Hannasyde looked at him frowningly. “Hyde's papers,” he said abruptly. “Somebody wants to get hold of them.”
“Well, we shouldn't mind having a squint at them ourselves,” agreed the Sergeant. “But if young Matthews got the name of Hyde's lawyer out of Brown he's cleverer than I am, that's all I can say. Unless he knew all along, which somehow I don't think.”
“Not a lawyer,” Hannasyde said. “Matthews couldn't get papers out of a lawyer on the strength of that notice. And if the papers aren't—Good God, why didn't I think of it? A safe-deposit, Sergeant! Get me the names of all the big safe-deposits in London: there aren't many of them. We've got to stop anyone getting hold of those papers—if we're in time.”
But they were not in time. The first safe-depository Hannasyde rang up stated that Mr John Hyde's papers had been removed an hour ago by his brother, Mr Samuel Hyde, who had signed a receipt for them. Hannasyde, suppressing a desire to swear, made the rest of his way to the City, and presented himself in person at the Safe-Depository. The receipt for the contents of John Hyde's safe was signed in a sloping, copybook handwriting. Mr Samuel Hyde, said the official who had attended to him, had produced the notice of Mr Hyde's sudden death, together with a copy of his will, wherein his own name appeared as sole executor. Mr Samuel Hyde was in possession of Mr John Hyde's keys: everything had seemed to be perfectly in order.
“What did he look like?” Hannasyde asked. “Was he a young man, smartly dressed?”
“Oh no, not at all,” replied the official. “Really, I didn't study him very closely, but he had grey hair, I'm sure. What I should call a very sallow complexion, as though he'd been in the East. I don't remember him being smartly dressed. He wore an overcoat—quite an old looking overcoat. In fact, he was very like his brother, very.”

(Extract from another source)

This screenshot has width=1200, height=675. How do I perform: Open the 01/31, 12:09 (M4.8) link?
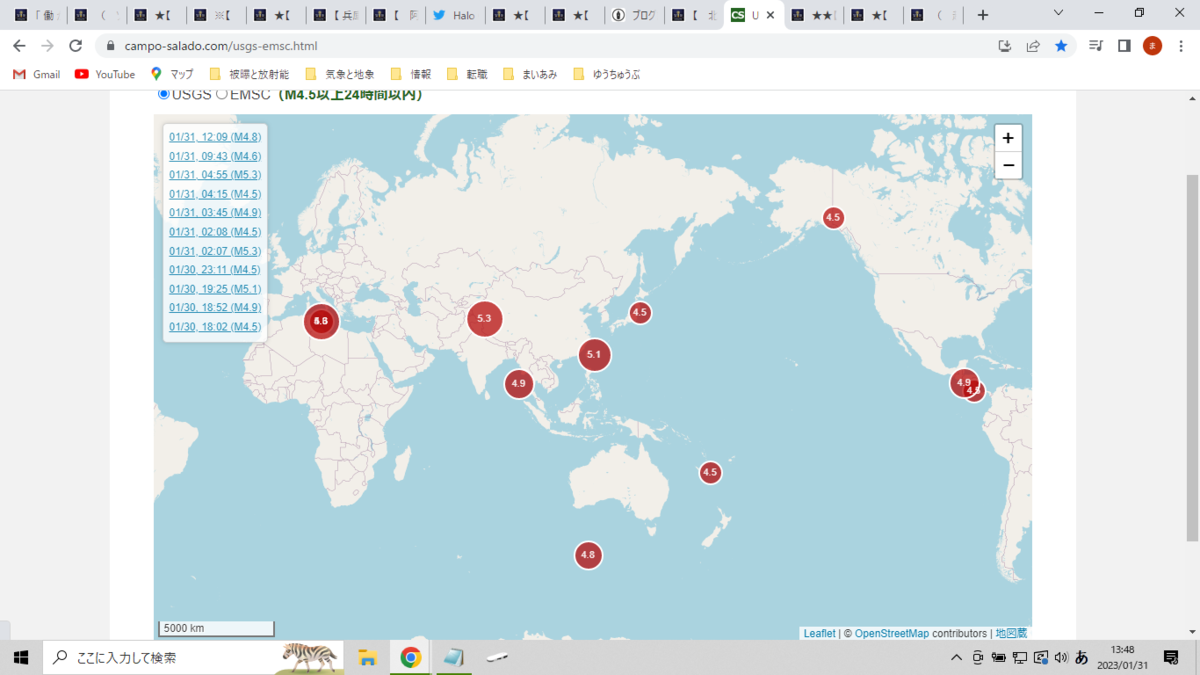(x=215, y=137)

“If he was the man I suspect,” said Hannasyde, “there is one thing about him you could not fail to have noticed. Had he very vivid blue eyes, and extremely long eyelashes?”
“Well, I'm afraid I couldn't say,” was the apologetic answer. “He was wearing smoked spectacles, you see.”
“My lord!” exclaimed the Sergeant involuntarily. A few minutes later, when they had left the building, he said: “It's the man himself, Chief. Somehow or other Brown managed to tip him off. And if you want to know what I think, when we've laid our hands on Mr Vanishing Hyde we'll have got Gregory Matthews' murderer. You think it over: first, there's —”
“Thanks, I am thinking it over,” said Hannasyde. “I can see that Hyde's the likeliest person to have inserted the notice of his own death—if he wanted to disappear. I can see that there would have been nothing easier for him to have done than to have made a Will appointing a fictitious person as his executor. But what I do not see is why it should have been necessary to darken his face, and pretend to be someone else merely to get his own papers out of his own safe. If you've got an answer to that, let me have it!”